Copyright 2001 BBC News
September 5, 2001
By the BBC's Environment Correspondent Tim Hirsch.
An agreement to help save Britain's disappearing coastal wetlands is due to be signed on Thursday.
The deal, involving the Environment Agency, the Worldwide Fund for Nature (WWF) and wildlife groups, aims to halt the decline of salt marshes, which act as vital habitats and provide natural flood defences.
Conservationists are alarmed at the decline of the tidal wetlands along low-lying coastal areas, especially in East Anglia.

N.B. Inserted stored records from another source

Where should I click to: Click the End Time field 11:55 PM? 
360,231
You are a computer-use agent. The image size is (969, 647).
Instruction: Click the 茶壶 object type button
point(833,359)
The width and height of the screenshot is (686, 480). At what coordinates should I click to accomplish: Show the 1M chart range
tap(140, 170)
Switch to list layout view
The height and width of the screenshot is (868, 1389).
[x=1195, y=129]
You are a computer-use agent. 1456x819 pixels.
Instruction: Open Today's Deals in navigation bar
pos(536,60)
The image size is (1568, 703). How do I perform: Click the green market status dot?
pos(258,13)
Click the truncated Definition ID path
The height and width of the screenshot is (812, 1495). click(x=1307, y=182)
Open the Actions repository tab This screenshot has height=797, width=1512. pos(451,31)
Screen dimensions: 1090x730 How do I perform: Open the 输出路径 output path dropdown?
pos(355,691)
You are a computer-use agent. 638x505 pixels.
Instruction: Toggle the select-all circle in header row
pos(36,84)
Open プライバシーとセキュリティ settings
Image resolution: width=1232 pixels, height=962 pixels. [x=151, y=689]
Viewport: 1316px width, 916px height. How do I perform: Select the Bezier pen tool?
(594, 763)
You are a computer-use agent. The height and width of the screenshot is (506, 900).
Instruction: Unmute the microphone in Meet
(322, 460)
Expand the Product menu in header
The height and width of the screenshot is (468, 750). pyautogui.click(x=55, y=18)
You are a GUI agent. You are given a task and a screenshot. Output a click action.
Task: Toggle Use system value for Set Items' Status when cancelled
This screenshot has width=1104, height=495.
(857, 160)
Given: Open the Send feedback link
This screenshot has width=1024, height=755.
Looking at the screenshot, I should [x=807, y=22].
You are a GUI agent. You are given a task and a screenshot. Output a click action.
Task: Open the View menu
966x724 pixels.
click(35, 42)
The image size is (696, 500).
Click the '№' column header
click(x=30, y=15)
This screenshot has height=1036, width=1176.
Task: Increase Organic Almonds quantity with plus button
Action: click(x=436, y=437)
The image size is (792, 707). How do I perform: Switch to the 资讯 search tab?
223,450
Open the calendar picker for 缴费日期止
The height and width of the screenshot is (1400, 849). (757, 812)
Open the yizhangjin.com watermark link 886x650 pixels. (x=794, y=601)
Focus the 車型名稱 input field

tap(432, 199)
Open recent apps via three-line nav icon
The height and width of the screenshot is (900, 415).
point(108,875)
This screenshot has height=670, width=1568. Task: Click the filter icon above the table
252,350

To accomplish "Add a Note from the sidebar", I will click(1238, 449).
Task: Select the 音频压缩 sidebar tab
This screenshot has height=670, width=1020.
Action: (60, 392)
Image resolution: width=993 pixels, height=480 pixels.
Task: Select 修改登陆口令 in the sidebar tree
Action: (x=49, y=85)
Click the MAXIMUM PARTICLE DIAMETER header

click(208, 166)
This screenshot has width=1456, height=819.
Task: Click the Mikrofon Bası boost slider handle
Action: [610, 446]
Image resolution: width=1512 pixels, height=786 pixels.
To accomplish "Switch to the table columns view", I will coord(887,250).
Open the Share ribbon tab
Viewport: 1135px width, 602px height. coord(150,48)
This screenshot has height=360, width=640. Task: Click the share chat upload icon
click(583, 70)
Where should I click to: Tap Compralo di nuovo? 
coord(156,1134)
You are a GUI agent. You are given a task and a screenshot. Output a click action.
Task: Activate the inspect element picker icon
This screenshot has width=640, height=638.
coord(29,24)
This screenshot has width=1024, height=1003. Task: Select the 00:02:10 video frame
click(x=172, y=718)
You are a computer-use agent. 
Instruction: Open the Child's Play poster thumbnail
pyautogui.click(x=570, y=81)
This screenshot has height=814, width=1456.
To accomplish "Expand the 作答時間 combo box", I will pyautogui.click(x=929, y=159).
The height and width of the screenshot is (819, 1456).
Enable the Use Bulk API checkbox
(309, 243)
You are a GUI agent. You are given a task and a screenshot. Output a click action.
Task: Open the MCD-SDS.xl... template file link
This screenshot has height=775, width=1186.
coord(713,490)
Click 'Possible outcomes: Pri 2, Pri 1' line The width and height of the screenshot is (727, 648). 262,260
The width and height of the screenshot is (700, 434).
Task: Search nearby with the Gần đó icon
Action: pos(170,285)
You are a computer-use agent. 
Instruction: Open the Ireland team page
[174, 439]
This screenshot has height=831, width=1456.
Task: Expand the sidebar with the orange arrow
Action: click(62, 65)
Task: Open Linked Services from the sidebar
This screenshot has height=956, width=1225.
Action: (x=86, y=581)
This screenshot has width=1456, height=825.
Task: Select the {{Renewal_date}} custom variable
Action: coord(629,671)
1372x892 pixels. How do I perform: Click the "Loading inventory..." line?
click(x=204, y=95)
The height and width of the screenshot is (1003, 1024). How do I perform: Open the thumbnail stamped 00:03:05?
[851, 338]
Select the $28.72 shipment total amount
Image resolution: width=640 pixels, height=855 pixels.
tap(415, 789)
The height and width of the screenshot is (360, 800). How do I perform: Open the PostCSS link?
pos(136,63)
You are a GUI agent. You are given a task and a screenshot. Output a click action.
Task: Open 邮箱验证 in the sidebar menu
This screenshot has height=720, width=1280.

A quarter of Essex's salt marshes have disappeared in the past 25 years, threatening a unique range of plants and animals.
The problem has been caused by a combination of rising sea levels and the use of artificial flood barriers to protect farmland.
Thursday's agreement will encourage schemes including one at Abbot's Hall Farm where land bought up by the Essex Wildlife Trust has been flooded to create 200 acres of marshes.
Other schemes being considered involve the use of waste material from the dredging of navigation channels to help salt marshes form.
Simon Lyster, of The Wildlife Trusts partnership, said: "By working with nature, we can breathe life back into the UK's degraded coastal habitat.
"Coastal wetlands are among the most important and threatened habitats in the country".